Six cartons de vingt-cinq kilos contenant toute son enfance. Voilà ce que Camilla, 21 ans, reçoit un jour de la part de son père adoptif, parti refaire sa vie. Un ours en peluche, un globe terrestre, mais surtout une photo : celle de sa mère biologique la tenant dans ses bras. Comment s’appelle-t-elle ? Qui était-elle? Cela, Camilla l’apprendra assez vite, non sans l’aide de quelques bonnes âmes qui la conduisent dans les artères de la petite ville côtière de Jinnam à la rencontre de « gens dont il est difficile de savoir ce qu’ils cachent au fond d’eux.» Ainsi, Camilla, de son nom coréen Hui-jae, est la fille de Ji-eun. Mais ce sont surtout les circonstances de sa disparition, son suicide, qui concentrent les zones d’ombre.

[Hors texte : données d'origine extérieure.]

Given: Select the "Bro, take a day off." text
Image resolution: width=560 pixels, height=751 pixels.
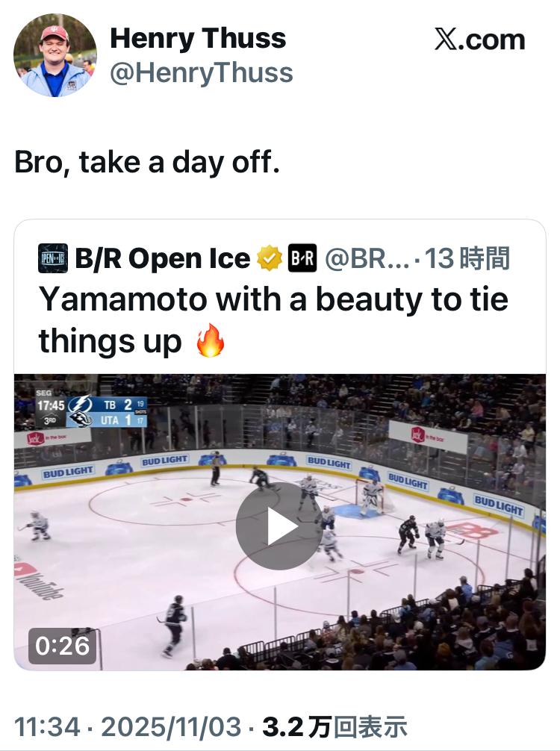Looking at the screenshot, I should (x=147, y=162).
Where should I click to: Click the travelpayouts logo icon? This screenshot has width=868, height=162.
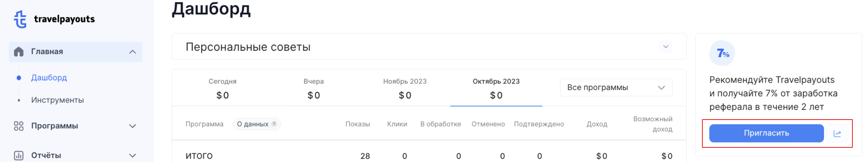20,19
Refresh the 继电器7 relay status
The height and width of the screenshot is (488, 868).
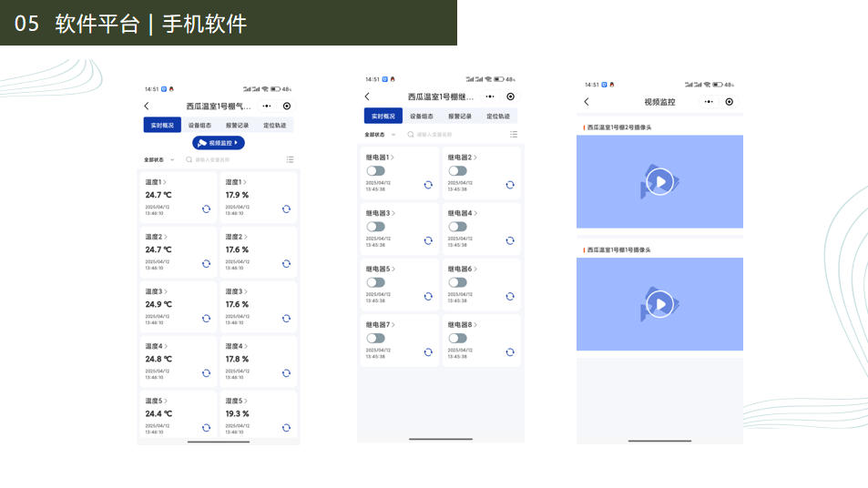(x=429, y=352)
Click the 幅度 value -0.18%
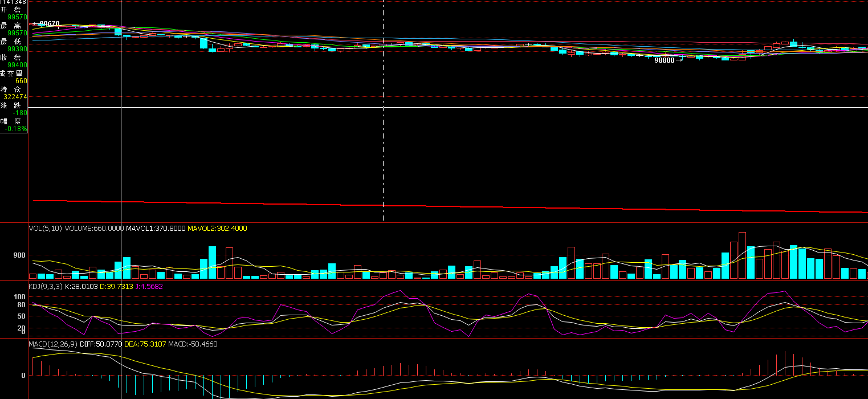Screen dimensions: 868x399 pyautogui.click(x=16, y=129)
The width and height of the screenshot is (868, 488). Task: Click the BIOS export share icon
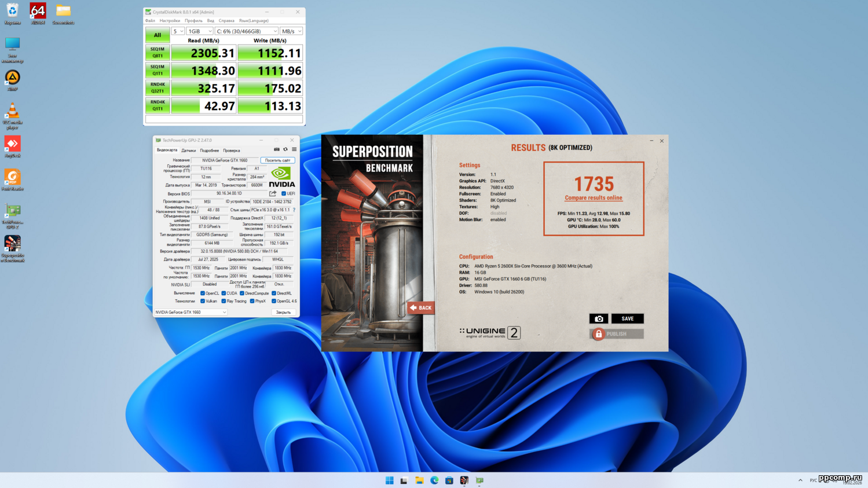pos(273,193)
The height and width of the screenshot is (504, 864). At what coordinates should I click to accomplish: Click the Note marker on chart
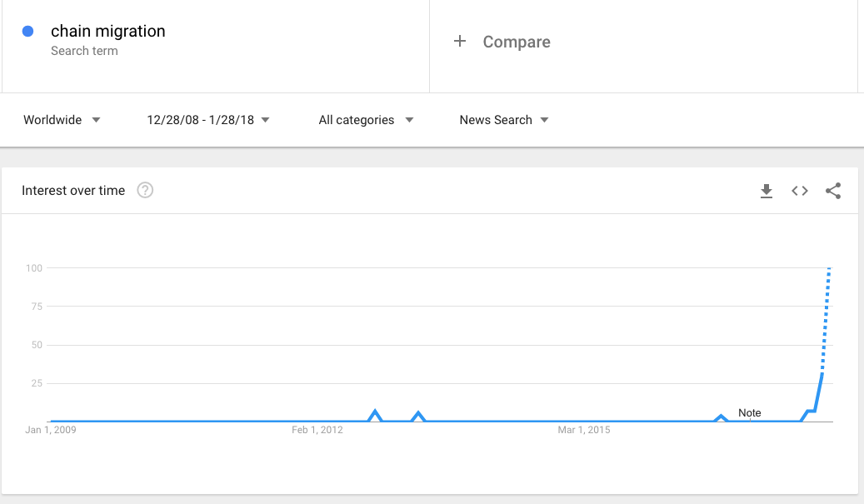pyautogui.click(x=749, y=413)
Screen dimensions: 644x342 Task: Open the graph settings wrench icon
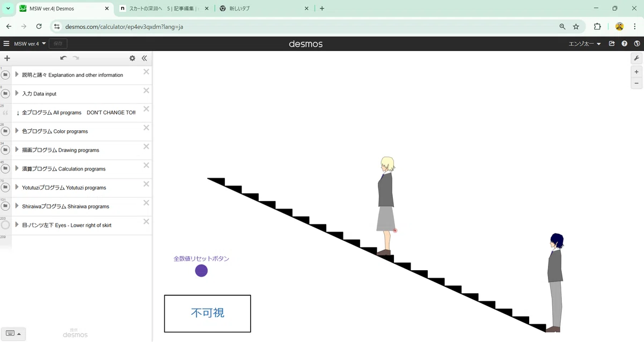point(636,58)
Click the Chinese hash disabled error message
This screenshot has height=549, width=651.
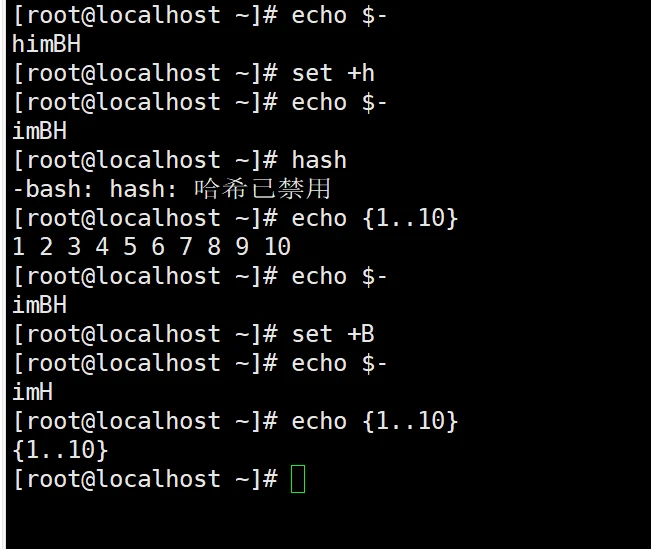pos(262,189)
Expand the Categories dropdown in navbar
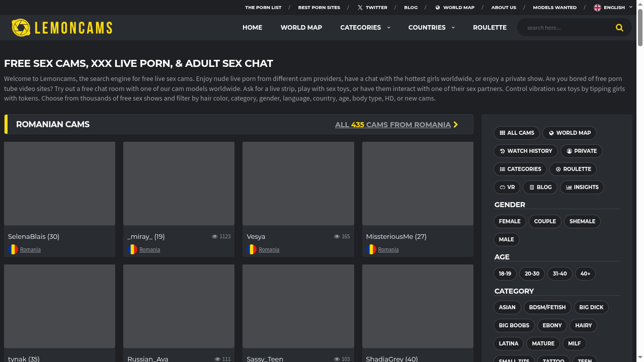This screenshot has height=362, width=644. pyautogui.click(x=365, y=28)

Et au récit de se faire polyphonie : on rencontre le directeur du lycée où Ji-eun a étudié, on consulte les albums de classe, on écoute le récit-témoignage de ses anciens camarades et professeurs, on se déplace au journal local pour consulter des coupures d’époque… Les bifurcations narratives, le destin de cette mère et de cette fille séparées mais aussi le récit de tous les acteurs de l’époque — l’auteur nourrit une affection particulière pour les années 80 — se fondent pour livrer le roman d’une génération endeuillée. À travers l’histoire de cette jeune femme éprouvant en écho le désarroi de sa mère, Kim Yeon-su nous propose, dans un style plein de délicatesse, un cheminement périlleux, nous rappelant que pour lutter contre la solitude qui nous habite tout être humain est forcé de tendre la main vers un autre.
SI LE RÔLE DE LA MER EST DE FAIRE DES VAGUES…
DE KIM YEON-SU
Traduit du coréen par LIM Yeong-hee et Mélanie BASNEL
Éditions Philippe Picquier, 267 pages, 19.50 €.